William Simcoe, MD, was undoubtedly one of the ophthalmologists who were instrumental in designing a new, better, and safer IOL at the beginning of modern cataract surgery's evolution. He and my first resident, Henry Hirschman, MD, stood staunchly against the forces relentlessly striving against the acceptance of IOL surgery. Because they believed in the lenses' value, Bill, Henry, and several other colleagues eventually won the battle. Today, cataract/IOL surgery is one of the most important and valuable operations in medicine.Bill always used his creative genius to improve his original concept for a compressible, open C-loop PCIOL in order to enhance cataract/IOL surgery's efficacy and safety. He traveled the world to teach all ophthalmologists how to use his original IOLs, instruments, and techniques and eventually became an international legend. |
–Herve M. Byron, MD, Section Editorv |
During my residency between 1960 and1963 at what is now the Scheie Eye Institute in Philadelphia, I learned how to perform intracapsular and extracapsular cataract extraction (ICCE and ECCE). When I entered private practice, the community standard was inpatient ICCE using loupe spectacle magnification without the implantation of IOLs. As I transitioned to outpatient microsurgical ECCE with IOL implantation, senior colleagues tried unsuccessfully to revoke my medical license. My experience was typical of the battle over IOLs. Beginning in 1975, Henry Hirschman, MD, led the coalition that eventually defeated attempts to ban IOLs in the US. More struggles as well as successes were to come.
INSTRUMENTS AND TECHNIQUES
In 1983, catalogs from manufacturers such as Storz listed 27 instruments I had designed.
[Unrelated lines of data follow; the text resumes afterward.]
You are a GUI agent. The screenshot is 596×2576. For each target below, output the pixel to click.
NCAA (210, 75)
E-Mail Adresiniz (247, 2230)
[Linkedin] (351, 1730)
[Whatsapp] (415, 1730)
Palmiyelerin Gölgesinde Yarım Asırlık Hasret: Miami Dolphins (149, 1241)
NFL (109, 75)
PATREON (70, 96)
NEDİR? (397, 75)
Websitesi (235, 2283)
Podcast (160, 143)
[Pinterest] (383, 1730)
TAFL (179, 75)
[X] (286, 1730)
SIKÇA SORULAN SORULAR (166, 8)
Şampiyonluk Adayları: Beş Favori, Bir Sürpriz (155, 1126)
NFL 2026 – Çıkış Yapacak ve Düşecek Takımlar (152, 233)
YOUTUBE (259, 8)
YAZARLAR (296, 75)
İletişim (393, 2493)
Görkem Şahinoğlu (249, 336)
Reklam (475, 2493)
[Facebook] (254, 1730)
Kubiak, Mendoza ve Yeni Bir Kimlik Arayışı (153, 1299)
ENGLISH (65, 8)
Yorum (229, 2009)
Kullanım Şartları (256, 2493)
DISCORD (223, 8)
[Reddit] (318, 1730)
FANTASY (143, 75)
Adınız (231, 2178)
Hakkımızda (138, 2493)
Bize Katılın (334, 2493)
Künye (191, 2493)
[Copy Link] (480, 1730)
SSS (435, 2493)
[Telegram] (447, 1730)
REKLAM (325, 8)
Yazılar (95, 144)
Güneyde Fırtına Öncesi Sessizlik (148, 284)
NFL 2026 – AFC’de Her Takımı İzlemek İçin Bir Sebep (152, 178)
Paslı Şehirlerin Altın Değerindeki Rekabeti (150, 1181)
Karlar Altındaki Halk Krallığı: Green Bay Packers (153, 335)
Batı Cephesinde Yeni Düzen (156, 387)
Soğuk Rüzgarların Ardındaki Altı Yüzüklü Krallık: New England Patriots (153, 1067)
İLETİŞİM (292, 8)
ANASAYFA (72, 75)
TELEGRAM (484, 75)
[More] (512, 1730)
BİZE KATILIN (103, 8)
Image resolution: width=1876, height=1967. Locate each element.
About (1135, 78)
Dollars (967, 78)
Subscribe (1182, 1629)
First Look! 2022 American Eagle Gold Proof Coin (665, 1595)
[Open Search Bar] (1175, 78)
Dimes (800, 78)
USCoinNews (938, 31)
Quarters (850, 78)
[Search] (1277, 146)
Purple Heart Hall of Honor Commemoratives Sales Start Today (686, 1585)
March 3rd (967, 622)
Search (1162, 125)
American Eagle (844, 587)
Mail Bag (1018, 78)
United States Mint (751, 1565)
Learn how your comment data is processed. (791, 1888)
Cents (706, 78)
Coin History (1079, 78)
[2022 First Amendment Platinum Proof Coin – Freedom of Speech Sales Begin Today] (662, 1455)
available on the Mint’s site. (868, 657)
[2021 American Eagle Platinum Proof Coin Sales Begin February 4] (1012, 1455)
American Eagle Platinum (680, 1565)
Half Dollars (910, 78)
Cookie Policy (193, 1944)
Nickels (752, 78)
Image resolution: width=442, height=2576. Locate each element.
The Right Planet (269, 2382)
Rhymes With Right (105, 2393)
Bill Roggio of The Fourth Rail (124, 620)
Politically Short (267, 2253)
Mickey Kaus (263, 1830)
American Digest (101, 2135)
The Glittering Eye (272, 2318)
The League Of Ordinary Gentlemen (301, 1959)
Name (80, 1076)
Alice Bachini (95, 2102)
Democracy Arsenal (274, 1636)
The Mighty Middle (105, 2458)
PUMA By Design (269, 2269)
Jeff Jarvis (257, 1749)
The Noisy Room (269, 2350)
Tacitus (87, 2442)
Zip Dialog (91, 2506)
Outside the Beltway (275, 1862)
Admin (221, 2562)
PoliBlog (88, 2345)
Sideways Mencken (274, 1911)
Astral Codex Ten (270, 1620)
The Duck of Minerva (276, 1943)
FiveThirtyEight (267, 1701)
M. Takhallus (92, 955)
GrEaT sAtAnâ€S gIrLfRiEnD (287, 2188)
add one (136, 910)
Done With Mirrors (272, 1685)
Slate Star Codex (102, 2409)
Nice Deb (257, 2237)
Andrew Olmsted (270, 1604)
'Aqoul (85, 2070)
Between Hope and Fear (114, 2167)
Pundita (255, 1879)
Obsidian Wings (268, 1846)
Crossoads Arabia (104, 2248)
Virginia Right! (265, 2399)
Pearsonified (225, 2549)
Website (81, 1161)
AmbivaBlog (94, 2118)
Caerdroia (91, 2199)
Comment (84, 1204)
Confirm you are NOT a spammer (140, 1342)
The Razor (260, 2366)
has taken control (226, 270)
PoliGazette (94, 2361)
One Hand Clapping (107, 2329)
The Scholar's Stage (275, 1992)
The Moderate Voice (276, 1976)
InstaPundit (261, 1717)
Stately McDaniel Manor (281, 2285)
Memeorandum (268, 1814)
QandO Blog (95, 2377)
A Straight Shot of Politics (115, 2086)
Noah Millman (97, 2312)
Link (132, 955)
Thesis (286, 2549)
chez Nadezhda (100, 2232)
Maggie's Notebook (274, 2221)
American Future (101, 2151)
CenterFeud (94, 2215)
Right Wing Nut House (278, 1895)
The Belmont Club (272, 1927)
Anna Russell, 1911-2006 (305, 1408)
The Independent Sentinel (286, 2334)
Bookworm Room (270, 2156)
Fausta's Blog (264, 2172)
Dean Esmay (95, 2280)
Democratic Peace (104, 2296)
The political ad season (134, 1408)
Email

Later, there were more. My twin-barreled I/A cannula and some other instruments are still in use today. I never requested or received compensation for them
In the 1970s, our knowledge of corneal endothelial physiology advanced rapidly.1,2 The leading cause of penetrating keratoplasty was injury from ICCE with ACIOLs or the insertion of prepupillary IOLs into a shallow anterior chamber. Some of these lenses dislocated later.
I wrote that the future would be ECCE with lens implantation in a closed system without corneal touch and with posterior capsular fixation of the IOL.3 I devised some solutions, including preplaced suture fixation of IOLs.3 Anterior chamber retaining sutures protected the corneal endothelium from prepupillary IOLs4 during and after their implantation and with corneal transplantation. Thin, temporary, transanterior chamber wires protected the corneal endothelium from IOLs if the IOP rose during their implantation.4 Also, a sterilizeable contact lens that had etched concentric rings was placed on the cornea during the wound's closure; comparing the wet area of contact with the circles indicated how much to adjust the sutures to prevent the high degree of postoperative astigmatism common at the time due to large incisions.5
A small, stainless steel ruler had curved indentations corresponding to different dioptric powers that the surgeon could match to IOLs intraoperatively5 in order to confirm the lens' power, which was often mislabeled in those days. Before Nd:YAG lasers were available, I developed a technique for a painless, leak-proof, slit-lamp posterior capsulotomy6,7 using only topical anesthesia. Surgeons continue to perform this procedure where lasers are unavailable.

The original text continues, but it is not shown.